The Cabinet is an advisory body composed of the heads of 15 executive departments of the United States government. Its creation was George Washington’s first major decision as president and a lasting legacy of his vision for the nation. A discussion with Lindsay Chervinsky, White House Historical Association historian and author of The Cabinet: George Washington and the Birth of an American Institution.
A cabinet is an advisory council in which ministers, who are the heads of department, advise a monarch or head of state on matters within their purview. It is a concept rooted in European royal practices that developed with the spread of constitutional government in the 19th century, when monarchs became accountable to elected parliaments for budgetary decisions and legislative acts. The practice later spread to parliamentary systems of government in continental Europe, and is now the norm for all countries that use the Westminster system (or variations thereof), including those in the Commonwealth.

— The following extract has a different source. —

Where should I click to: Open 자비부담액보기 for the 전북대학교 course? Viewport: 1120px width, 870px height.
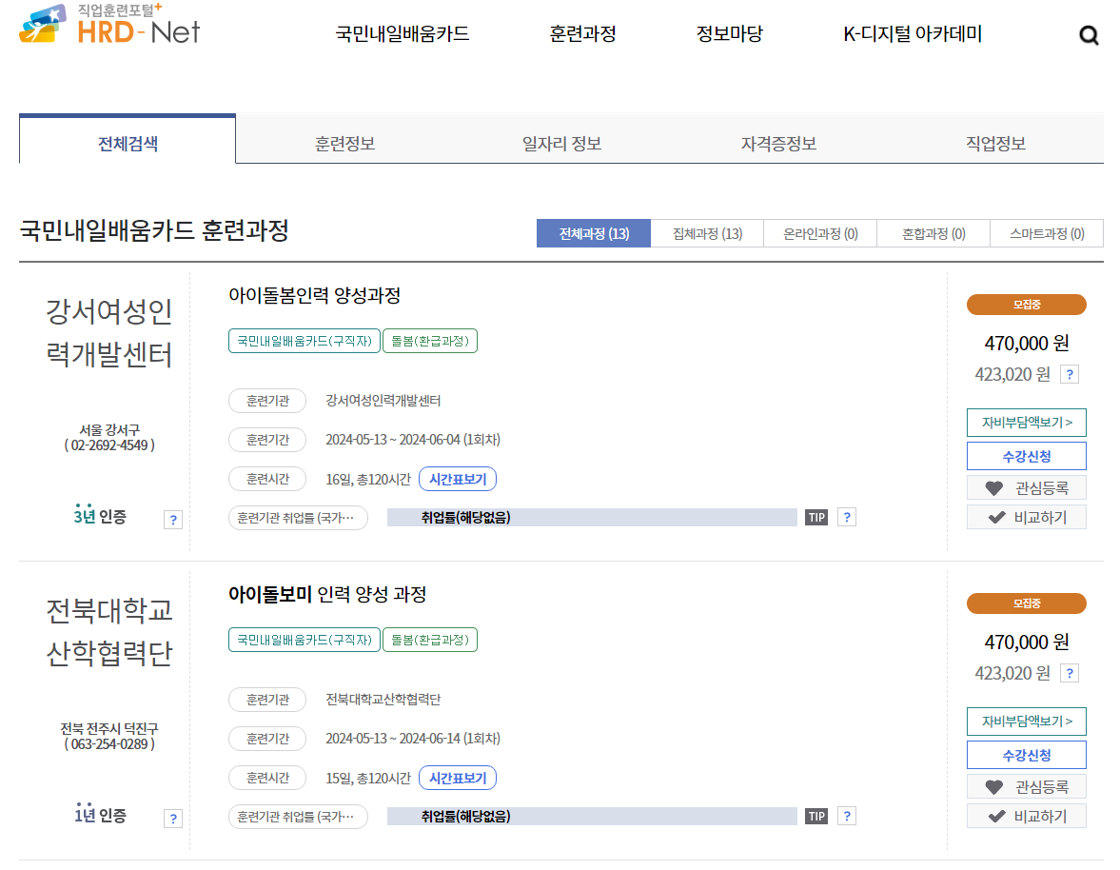coord(1026,721)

While the Cabinet does not have a formal role in the Constitution, the framers debated whether the president should exercise his executive authority alone or collaboratively with a group of advisers. They ultimately opted for a system in which the president would obtain advice during Senate hearings and through documented written opinions from his department secretaries, and the cabinet was born. A competent Cabinet can greatly enhance a presidency, but it is also possible for the president to give his advisers too much leeway and lose control of the executive branch. Andrew Jackson engineered three overhauls of his cabinet before settling on a group of yes-men, and Warren Harding’s friendship with his Ohio cabinet members allowed him to create an elaborate ring that looted the government at taxpayer expense.